Landwirtschaftstechniker*innen sind hauptsächlich beratend tätig und unterstützen unterschiedlichste land- und forstwirtschaftliche Betriebe vor allem bei technischen Fragestellungen in der Landwirtschaft. Dazu gehören neben Investitionsentscheidungen rund um Gebäude und Ausstattung, technischen Modernisierungen, auch Förderfragen, Planung von Anbaumethoden usw. Darüber hinaus arbeiten sie oft in der Forschung und Entwicklung von Anbaumethoden, Saatgut, Pflanzenschutz etc. mit.

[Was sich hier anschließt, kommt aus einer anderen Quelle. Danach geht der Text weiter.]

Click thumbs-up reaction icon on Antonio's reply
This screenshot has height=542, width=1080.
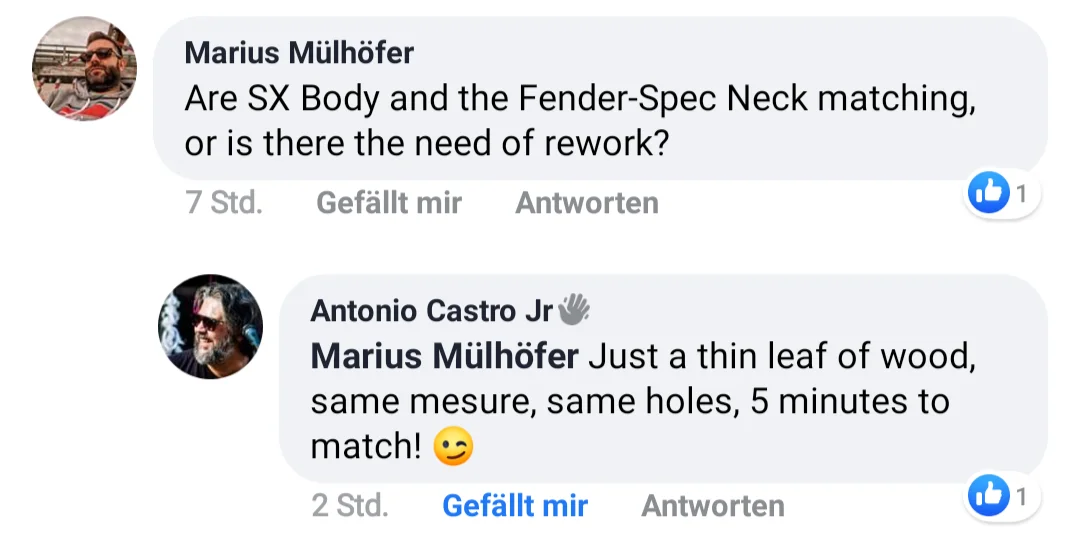[989, 495]
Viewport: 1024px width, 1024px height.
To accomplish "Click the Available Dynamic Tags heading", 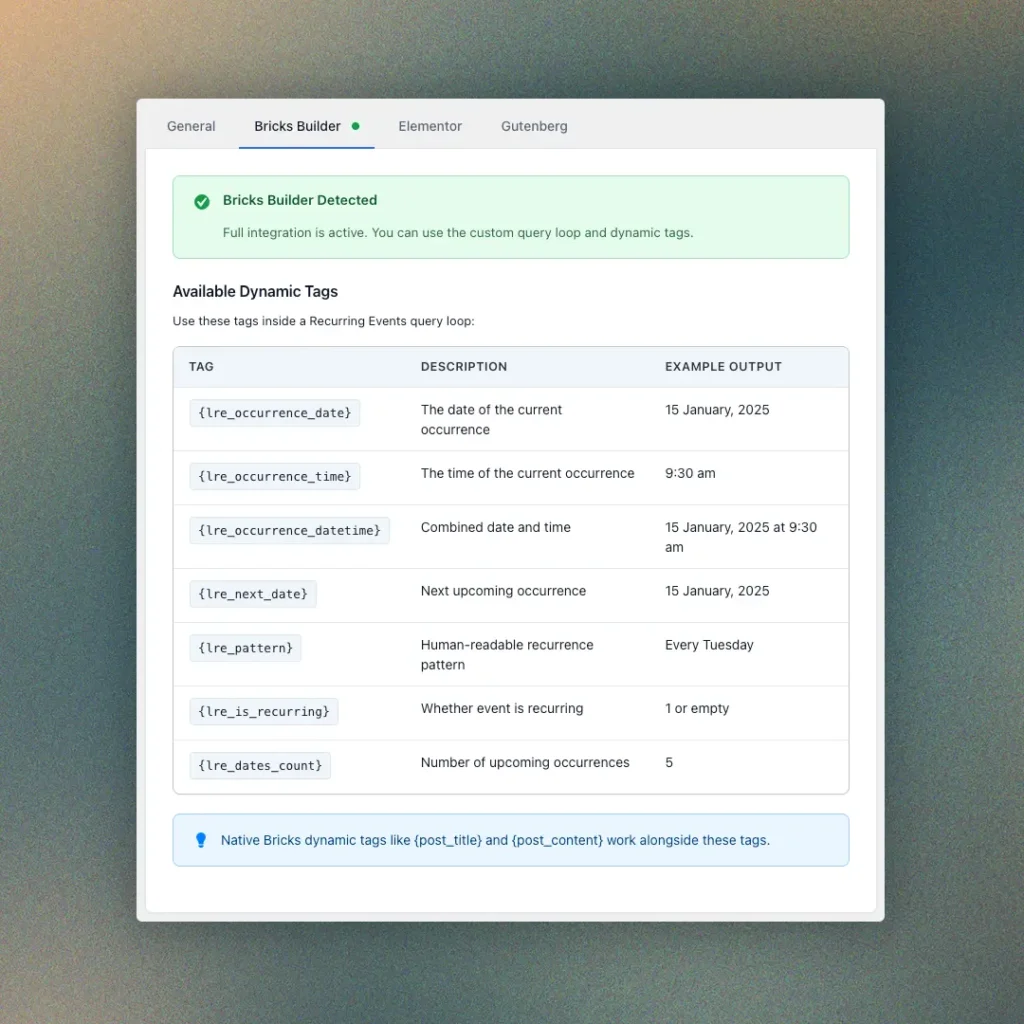I will (x=257, y=291).
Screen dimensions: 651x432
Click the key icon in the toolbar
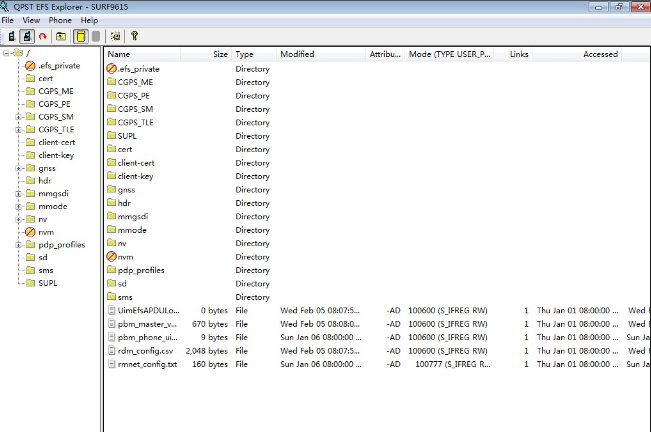(x=134, y=36)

Landwirtschaftstechniker*innen sind mit einer Vielzahl von Aufgaben befasst, welche die Optimierung der landwirtschaftlichen Produktion unter Einsatz neuester Technologien zum Ziel haben. Zu ihren Tätigkeiten gehören die Beratung von Landwirt*innen über die Anschaffung und Finanzierung von landwirtschaftlichen Maschinen und anderen Investitionen, wie z. B. den Bau oder Umbau von landwirtschaftlichen Gebäuden und Stallungen. Auch bei Fragen zur technischen Umstellungen, beispielsweise im Rahmen der digitalen Transformation ( Digital Farming) stehen sie beratend und begleitend zur Seite.
Im Bereich der Tierhaltung unterstützen Landwirtschaftstechniker*innen beim Management von Nutztieren und arbeiten bei der Entwicklung von artgerechten Tierhaltungssystemen mit. Im Bereich der Pflanzenproduktion sind sie beispielsweise für Bodenuntersuchungen und die Verbesserung der Bodenqualität zuständig und optimieren den Anbauprozess, um eine effiziente und qualitativ hochwertige Produktion und Ernte zu gewährleisten.

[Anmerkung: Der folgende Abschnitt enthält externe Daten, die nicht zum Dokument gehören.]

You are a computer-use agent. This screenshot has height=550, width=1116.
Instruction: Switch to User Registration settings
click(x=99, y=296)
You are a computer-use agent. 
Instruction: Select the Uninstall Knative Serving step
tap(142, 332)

Im Bereich der Qualitätssicherung kontrollieren und analysieren sie die Qualität von landwirtschaftlichen Ernteprodukten wie z. B. Getreide, Mais, Raps oder Kartoffeln und informieren über die sachgemäße Einlagerung der Ernte.

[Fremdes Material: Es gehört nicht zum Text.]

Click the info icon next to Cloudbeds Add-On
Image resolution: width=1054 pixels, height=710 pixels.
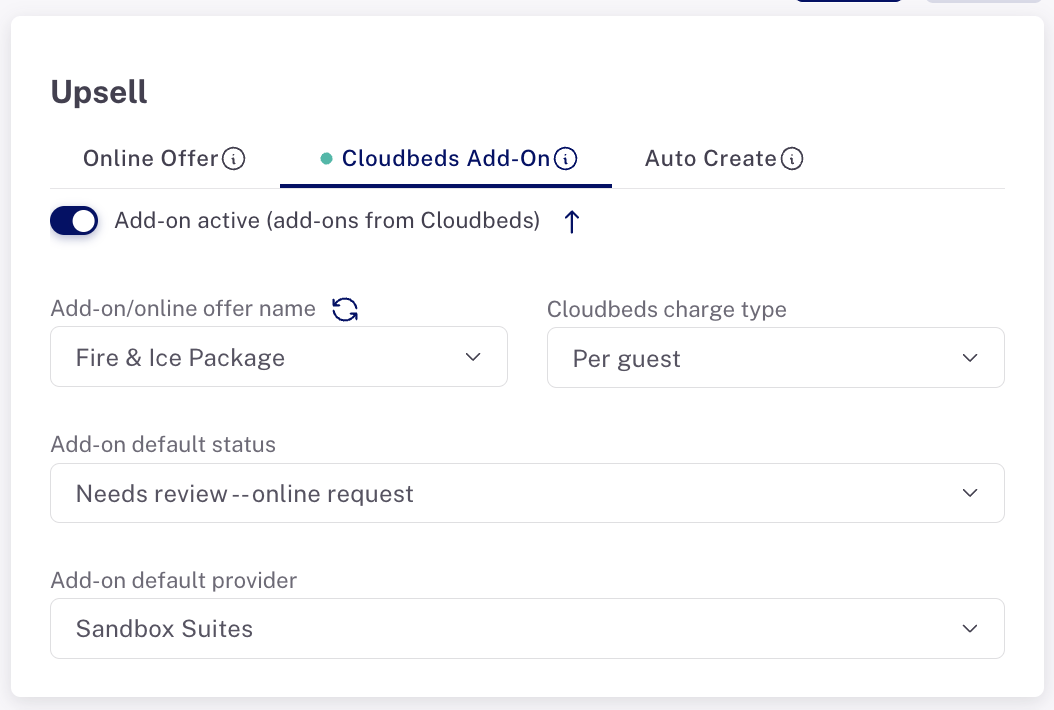click(565, 159)
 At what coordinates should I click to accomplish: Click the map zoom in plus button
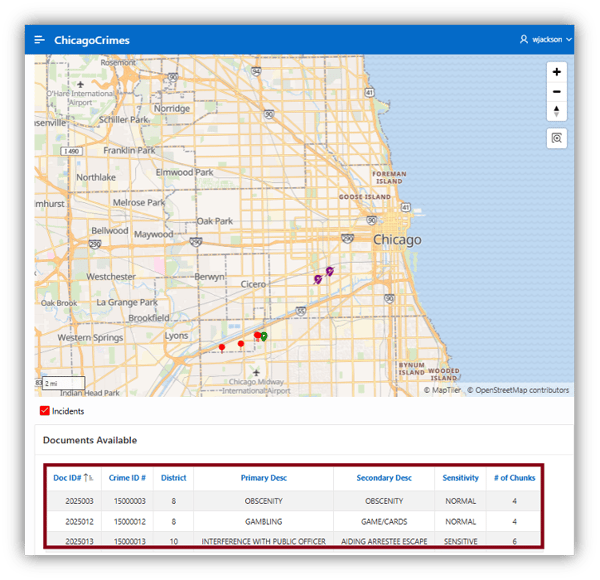click(557, 72)
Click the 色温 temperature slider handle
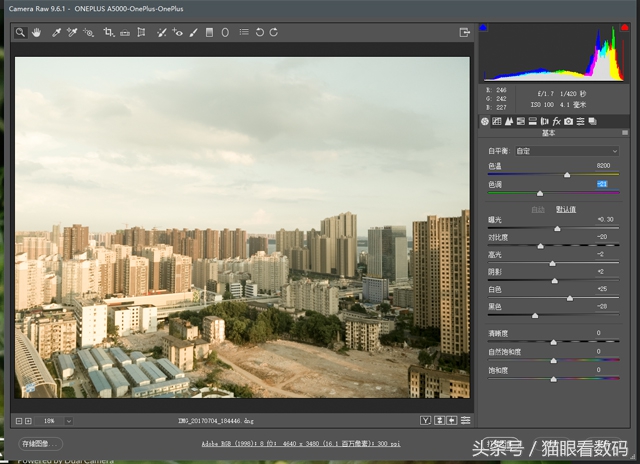Viewport: 640px width, 464px height. click(x=567, y=174)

Wie bei allen landwirtschaftlichen Berater*innen besteht ein wesentlicher Aufgabenbereich der Landwirtschaftstechniker*innen in der Beratung und Begleitung von land- und forstwirtschaftlichen Betrieben bei der Erstellung von Anträgen zu Subventionen und landwirtschaftliche Förderungen. Große Bedeutung in der Beratung haben auch Fragen der Versicherung gegen Umweltrisiken wie Trockenheit, Unwetter etc. und damit zusammenhängende Ernteausfällen.
Weitere Aufgabenbereiche von Landwirtschaftstechniker*innen umfassen die Ausarbeitung von Natur- und Landschaftsschutzauflagen in Abstimmung mit den Auflagen und Zielen der Europäischen Union.